Tempo fa ascoltai Michele Emiliano a L'Aria che tira, una trasmissione di La7, argomento della puntata era il rapporto fra Matteo Renzi e il Pd. In mezzo alla gente seria, c’era un giornalista ospite che buttò lì un accostamento scherzoso fra Renzi e Napoleone, che fece storcere il naso al presidente della Puglia, probabilmente più in quanto fan di Napoleone che di Renzi. A distanza di tempo è Emiliano, la cui stima per l'Imperatore dev'essere vertiginosamente precipitata, a definire il segretario uscente del suo partito «un leader napoleonico» fatalmente destinato a incontrare «la sua Waterloo».

Gli appassionati di corsi e ricorsi storici hanno già rintracciato qualche analogia fra il Rottamatore fiorentino e quello di Ajaccio: entrambi leader giovani, impetuosi, accentratori, con più ideali che scrupoli, piombati dalla provincia a spazzare via la vecchia classe dirigente per sostituirla con una nuova élite in cui, via via che consolidano il loro potere, il merito conta sempre meno rispetto alla fedeltà.
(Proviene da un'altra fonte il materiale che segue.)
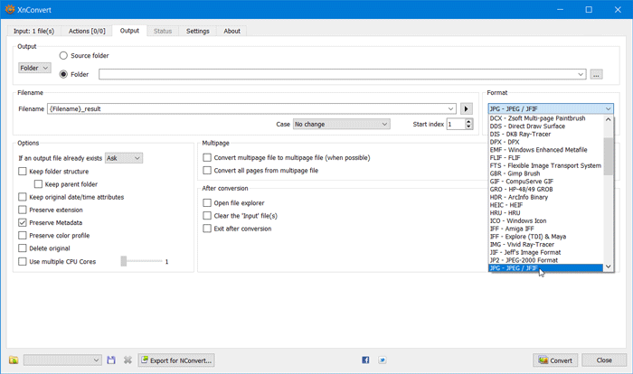633x374 pixels.
Task: Click Export for NConvert button
Action: click(x=175, y=360)
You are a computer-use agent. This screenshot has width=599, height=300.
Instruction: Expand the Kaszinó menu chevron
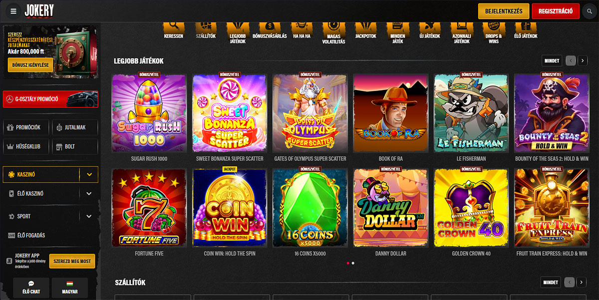[x=89, y=175]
Certo, il cavallo bianco di Renzi è la sua pagina Facebook, la sua Grande Armée è fatta di tweet, ogni suo ghostwriter ha nel suo iPhone un bastone (per i selfie) da maresciallo e la promessa di uno stipendio: ma fu Napoleone o Renzi a dire «se vuoi avere successo a questo mondo prometti tutto e non mantenere nulla»?
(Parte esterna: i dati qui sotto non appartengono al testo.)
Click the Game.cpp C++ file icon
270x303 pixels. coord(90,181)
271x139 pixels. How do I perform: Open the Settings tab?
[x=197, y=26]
Ancora più impietoso il confronto fra la riforma scolastica napoleonica e la “Buona scuola”, per non parlare della riorganizzazione della burocrazia e l'introduzione del Codice civile, che fissava per sempre alcune conquiste della Rivoluzione; ma è anche vero che Napoleone riuscì a imporre le sue grandiose riforme solo dopo essersi fatto il vuoto intorno, e con mezzi più sicuri di un referendum.

Però la differenza più vistosa - e qui Michele Emiliano rischia un autogol rivelatore - è nell'ultima battaglia, in cui Napoleone venne messo ko dal duca di Wellington e dalla Santa Alleanza, che poi ispireranno la Restaurazione. In questo videogioco che potremmo chiamare Waterloo at Nazareno's, se Renzi è Napoleone, l'homo novus che sovverte lo status quo aristocratico, i suoi avversari scissionisti si candidano al ruolo di potenze reazionarie. Speranza nella parte del re di Prussia, D'Alema nei panni dello zar, Bersani imperatore d'Austria e magari lo stesso Emiliano alla testa dello schieramento come il duca di Wellington. Sicuramente il «cazzo» fuggito a Delrio vale quanto il «merde» di Cambronne.

Ancora più inquietanti i possibili scenari post-sconfitta: facile immaginare Renzi-Bonaparte in esilio a Santa Maria Elena, un congresso tipo quello di Vienna al termine del quale riavremo un centro, una sinistra e qualche inutile partitino, e il tronfio quanto illusorio ritorno al potere delle vecchie facce e delle vecchie idee.

«Vergin di servo encomio e di codardo oltraggio» diceva il poeta, alla vigilia del congresso non posso che consigliare a Renzi di lasciar perdere i ghostwriter e di passare in farmacia, perché pare che a fiaccare il suo antecedente storico a Waterloo, più che l'abilità strategica degli avversari, fu un insidioso nemico interno. No, non Franceschini, le emorroidi, doloroso problema con cui Bonaparte combatteva da anni, e che quel 18 giugno 1815 gli impedì di cavalcare il suo celebre cavallo bianco in testa all'Armée, costringendolo a contorcersi nelle retrovie. Per evitare una débâcle congressuale, a Renzi servirà molta preparazione. Preparazione H, naturalmente.